"""

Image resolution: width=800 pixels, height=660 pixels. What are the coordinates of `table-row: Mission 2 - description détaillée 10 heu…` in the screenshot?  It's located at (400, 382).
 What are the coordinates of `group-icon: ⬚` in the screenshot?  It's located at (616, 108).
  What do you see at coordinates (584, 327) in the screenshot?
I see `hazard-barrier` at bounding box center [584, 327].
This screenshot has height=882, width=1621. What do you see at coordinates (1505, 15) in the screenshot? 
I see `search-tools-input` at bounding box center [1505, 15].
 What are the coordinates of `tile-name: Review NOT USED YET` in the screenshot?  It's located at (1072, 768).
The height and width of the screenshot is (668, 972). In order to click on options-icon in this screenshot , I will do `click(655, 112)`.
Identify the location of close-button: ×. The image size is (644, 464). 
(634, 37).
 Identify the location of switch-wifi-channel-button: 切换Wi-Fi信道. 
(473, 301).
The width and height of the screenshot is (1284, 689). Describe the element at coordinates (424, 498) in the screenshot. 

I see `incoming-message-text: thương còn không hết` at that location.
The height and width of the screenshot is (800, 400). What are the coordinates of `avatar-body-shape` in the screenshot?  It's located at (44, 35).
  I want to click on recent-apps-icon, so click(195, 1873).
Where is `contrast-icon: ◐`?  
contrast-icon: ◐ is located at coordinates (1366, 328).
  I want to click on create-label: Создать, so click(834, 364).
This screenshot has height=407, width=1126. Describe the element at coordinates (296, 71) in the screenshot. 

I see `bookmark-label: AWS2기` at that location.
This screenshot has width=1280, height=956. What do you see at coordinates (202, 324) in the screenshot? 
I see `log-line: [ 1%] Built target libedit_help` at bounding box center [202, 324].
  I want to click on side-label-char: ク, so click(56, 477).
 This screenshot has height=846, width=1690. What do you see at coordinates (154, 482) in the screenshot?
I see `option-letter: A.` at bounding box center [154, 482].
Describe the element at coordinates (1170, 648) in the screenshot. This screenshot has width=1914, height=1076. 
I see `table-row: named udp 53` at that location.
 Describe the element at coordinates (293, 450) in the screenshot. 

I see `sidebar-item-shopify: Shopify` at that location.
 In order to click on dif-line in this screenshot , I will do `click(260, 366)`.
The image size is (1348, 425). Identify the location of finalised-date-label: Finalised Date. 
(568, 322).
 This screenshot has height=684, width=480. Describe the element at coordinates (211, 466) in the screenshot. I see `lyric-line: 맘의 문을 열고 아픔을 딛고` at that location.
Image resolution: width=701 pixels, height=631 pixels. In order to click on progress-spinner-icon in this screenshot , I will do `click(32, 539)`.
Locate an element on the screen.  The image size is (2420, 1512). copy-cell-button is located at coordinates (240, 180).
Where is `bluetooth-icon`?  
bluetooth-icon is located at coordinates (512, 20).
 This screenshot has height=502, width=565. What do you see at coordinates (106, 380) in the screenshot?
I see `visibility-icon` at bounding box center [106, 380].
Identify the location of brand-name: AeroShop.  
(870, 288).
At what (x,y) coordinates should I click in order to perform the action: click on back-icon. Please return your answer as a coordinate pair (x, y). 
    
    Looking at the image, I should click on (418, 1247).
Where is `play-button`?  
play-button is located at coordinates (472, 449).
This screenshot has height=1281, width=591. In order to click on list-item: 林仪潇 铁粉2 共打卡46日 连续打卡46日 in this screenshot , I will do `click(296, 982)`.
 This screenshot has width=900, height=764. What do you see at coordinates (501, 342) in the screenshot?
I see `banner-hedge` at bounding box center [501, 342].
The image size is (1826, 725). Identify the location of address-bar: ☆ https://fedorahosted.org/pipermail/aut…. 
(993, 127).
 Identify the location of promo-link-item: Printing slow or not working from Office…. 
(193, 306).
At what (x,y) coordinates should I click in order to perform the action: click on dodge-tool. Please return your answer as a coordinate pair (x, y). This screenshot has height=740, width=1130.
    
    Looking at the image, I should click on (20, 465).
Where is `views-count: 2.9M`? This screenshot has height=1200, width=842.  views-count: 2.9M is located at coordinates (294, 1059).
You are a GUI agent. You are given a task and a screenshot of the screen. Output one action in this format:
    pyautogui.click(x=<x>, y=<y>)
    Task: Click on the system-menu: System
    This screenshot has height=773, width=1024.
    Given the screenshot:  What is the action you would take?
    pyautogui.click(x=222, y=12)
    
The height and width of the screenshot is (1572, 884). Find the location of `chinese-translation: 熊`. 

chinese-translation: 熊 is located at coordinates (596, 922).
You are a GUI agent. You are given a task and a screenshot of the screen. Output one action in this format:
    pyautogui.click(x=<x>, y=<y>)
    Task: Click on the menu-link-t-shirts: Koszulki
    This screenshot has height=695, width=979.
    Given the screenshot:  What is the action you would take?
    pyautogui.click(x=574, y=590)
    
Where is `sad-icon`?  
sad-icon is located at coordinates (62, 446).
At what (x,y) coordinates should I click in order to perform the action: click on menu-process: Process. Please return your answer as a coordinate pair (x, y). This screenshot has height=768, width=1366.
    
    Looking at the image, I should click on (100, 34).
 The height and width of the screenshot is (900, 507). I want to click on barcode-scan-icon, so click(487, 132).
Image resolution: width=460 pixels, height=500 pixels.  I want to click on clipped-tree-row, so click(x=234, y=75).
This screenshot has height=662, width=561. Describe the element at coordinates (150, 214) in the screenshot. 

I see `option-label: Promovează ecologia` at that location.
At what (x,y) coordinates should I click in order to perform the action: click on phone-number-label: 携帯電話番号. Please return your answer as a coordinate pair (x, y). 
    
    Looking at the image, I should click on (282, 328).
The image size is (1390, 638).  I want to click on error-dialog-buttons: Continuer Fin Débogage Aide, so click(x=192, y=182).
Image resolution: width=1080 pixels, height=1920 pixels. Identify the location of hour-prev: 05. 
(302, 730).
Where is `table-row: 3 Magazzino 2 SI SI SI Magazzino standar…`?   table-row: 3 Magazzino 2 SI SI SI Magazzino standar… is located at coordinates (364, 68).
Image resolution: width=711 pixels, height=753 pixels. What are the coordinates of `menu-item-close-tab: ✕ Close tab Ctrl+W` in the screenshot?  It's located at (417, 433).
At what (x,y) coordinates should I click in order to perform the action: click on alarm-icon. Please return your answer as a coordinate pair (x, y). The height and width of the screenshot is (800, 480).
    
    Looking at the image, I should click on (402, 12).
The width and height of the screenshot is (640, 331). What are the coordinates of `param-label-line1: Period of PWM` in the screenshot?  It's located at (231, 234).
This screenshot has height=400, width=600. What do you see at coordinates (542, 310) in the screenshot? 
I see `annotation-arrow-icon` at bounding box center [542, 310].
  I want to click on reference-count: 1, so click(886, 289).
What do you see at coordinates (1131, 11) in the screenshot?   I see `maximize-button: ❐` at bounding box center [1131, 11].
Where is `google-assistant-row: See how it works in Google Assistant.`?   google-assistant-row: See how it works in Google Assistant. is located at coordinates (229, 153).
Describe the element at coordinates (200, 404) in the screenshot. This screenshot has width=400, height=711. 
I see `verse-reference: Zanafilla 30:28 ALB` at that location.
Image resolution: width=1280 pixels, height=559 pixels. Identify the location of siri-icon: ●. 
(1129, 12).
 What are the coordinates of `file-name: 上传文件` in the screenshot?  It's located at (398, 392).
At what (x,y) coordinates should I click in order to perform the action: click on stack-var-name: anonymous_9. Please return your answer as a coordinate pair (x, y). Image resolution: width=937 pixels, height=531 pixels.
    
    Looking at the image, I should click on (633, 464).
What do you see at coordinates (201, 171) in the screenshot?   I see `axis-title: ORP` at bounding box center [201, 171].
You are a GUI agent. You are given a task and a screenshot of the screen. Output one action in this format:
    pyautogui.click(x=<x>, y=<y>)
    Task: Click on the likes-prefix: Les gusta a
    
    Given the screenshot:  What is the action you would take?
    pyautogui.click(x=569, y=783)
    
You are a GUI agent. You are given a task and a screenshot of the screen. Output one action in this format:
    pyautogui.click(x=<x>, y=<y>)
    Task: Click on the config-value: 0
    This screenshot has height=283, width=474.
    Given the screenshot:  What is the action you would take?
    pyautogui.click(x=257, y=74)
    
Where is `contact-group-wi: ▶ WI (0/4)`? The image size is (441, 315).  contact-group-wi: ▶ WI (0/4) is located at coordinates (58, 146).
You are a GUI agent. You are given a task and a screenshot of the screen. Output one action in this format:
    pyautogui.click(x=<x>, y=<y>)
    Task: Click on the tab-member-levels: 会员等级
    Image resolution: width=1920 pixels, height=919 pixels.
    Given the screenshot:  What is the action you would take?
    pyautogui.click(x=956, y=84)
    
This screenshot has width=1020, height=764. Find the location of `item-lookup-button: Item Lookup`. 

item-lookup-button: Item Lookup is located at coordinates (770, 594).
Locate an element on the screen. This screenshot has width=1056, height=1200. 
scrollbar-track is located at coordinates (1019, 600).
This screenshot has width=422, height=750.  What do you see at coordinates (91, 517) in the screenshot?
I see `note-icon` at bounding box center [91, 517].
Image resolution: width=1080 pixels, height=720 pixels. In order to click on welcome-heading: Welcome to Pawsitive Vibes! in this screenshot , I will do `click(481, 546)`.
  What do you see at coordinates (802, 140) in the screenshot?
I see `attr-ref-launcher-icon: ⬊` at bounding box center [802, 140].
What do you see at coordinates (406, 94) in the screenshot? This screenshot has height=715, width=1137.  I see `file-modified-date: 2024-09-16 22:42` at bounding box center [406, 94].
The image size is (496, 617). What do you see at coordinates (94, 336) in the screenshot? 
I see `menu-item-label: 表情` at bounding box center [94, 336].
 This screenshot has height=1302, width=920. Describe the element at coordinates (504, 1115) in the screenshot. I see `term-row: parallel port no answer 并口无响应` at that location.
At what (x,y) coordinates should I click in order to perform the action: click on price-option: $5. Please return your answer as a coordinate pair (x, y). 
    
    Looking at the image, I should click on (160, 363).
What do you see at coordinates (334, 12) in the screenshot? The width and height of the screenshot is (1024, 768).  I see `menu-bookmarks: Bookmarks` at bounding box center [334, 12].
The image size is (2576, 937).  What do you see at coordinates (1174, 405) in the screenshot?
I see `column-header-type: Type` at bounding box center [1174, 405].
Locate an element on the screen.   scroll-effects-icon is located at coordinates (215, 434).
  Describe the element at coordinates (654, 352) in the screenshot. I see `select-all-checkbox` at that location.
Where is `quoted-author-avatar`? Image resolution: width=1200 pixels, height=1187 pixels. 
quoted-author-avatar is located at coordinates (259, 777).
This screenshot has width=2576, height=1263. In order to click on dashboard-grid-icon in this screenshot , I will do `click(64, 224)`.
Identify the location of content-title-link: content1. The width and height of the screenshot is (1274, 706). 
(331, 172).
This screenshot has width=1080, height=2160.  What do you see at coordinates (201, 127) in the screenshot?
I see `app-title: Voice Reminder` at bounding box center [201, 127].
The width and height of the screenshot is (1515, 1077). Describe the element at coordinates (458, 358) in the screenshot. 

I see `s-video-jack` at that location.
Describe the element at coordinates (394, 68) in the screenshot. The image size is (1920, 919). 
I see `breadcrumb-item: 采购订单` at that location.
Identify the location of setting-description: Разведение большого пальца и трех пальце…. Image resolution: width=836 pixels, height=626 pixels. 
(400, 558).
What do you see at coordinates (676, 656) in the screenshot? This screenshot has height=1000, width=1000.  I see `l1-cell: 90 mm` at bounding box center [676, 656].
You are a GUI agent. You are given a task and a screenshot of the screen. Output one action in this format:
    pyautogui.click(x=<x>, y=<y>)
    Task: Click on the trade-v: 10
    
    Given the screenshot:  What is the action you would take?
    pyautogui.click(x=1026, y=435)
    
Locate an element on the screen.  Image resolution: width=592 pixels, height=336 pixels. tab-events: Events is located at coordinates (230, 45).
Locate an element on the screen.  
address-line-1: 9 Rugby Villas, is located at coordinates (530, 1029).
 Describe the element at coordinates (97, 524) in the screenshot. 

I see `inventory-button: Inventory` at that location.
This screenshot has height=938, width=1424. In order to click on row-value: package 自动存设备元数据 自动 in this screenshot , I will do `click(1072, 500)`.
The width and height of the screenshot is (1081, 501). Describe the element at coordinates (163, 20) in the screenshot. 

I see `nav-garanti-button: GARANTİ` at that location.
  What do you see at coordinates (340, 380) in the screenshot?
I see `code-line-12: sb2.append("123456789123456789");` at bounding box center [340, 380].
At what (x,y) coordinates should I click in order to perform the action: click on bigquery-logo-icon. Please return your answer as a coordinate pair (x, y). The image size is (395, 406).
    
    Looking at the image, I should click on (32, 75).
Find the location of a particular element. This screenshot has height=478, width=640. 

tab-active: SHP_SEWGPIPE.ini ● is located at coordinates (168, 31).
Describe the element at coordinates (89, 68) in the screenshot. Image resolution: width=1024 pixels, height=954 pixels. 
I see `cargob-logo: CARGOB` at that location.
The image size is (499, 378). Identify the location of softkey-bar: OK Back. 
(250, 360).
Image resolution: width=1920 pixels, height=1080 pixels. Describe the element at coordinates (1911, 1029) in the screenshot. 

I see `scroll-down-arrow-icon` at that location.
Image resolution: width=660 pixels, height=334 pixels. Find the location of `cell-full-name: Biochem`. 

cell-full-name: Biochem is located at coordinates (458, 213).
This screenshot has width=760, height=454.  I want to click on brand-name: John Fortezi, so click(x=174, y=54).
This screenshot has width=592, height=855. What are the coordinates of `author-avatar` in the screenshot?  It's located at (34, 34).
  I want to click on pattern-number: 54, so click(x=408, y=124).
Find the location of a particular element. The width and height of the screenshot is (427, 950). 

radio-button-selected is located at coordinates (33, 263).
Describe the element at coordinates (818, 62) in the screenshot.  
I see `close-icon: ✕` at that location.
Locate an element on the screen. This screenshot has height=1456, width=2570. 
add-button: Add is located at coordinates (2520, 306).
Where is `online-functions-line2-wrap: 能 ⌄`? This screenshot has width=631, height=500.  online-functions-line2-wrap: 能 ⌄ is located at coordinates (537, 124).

"""

▶ Task to carry out
Arrange the lines of the records above as a Markdown table with the columns Row and Line, starting with the line with "The width and height of the screenshot is (640, 331)." and going on through the line with "coordinates (58, 146).". Number each row and leave out blank lines.

▶ Written solution
| Row | Line |
|---|---|
| 1 | The width and height of the screenshot is (640, 331). What are the coordinates of `param-label-line1: Period of PWM` in the screenshot?  It's located at (231, 234). |
| 2 | This screenshot has height=400, width=600. What do you see at coordinates (542, 310) in the screenshot?  |
| 3 | I see `annotation-arrow-icon` at bounding box center [542, 310]. |
| 4 |   I want to click on reference-count: 1, so click(886, 289). |
| 5 | What do you see at coordinates (1131, 11) in the screenshot?   I see `maximize-button: ❐` at bounding box center [1131, 11]. |
| 6 | Where is `google-assistant-row: See how it works in Google Assistant.`?   google-assistant-row: See how it works in Google Assistant. is located at coordinates (229, 153). |
| 7 | Describe the element at coordinates (200, 404) in the screenshot. This screenshot has width=400, height=711.  |
| 8 | I see `verse-reference: Zanafilla 30:28 ALB` at that location. |
| 9 | Image resolution: width=1280 pixels, height=559 pixels. Identify the location of siri-icon: ●.  |
| 10 | (1129, 12). |
| 11 |  What are the coordinates of `file-name: 上传文件` in the screenshot?  It's located at (398, 392). |
| 12 | At what (x,y) coordinates should I click in order to perform the action: click on stack-var-name: anonymous_9. Please return your answer as a coordinate pair (x, y). Image resolution: width=937 pixels, height=531 pixels. |
| 13 |     Looking at the image, I should click on (633, 464). |
| 14 | What do you see at coordinates (201, 171) in the screenshot?   I see `axis-title: ORP` at bounding box center [201, 171]. |
| 15 | You are a GUI agent. You are given a task and a screenshot of the screen. Output one action in this format: |
| 16 |     pyautogui.click(x=<x>, y=<y>) |
| 17 |     Task: Click on the likes-prefix: Les gusta a |
| 18 |     Given the screenshot:  What is the action you would take? |
| 19 |     pyautogui.click(x=569, y=783) |
| 20 | You are a GUI agent. You are given a task and a screenshot of the screen. Output one action in this format: |
| 21 |     pyautogui.click(x=<x>, y=<y>) |
| 22 |     Task: Click on the config-value: 0 |
| 23 |     This screenshot has height=283, width=474. |
| 24 |     Given the screenshot:  What is the action you would take? |
| 25 |     pyautogui.click(x=257, y=74) |
| 26 | Where is `contact-group-wi: ▶ WI (0/4)`? The image size is (441, 315).  contact-group-wi: ▶ WI (0/4) is located at coordinates (58, 146). |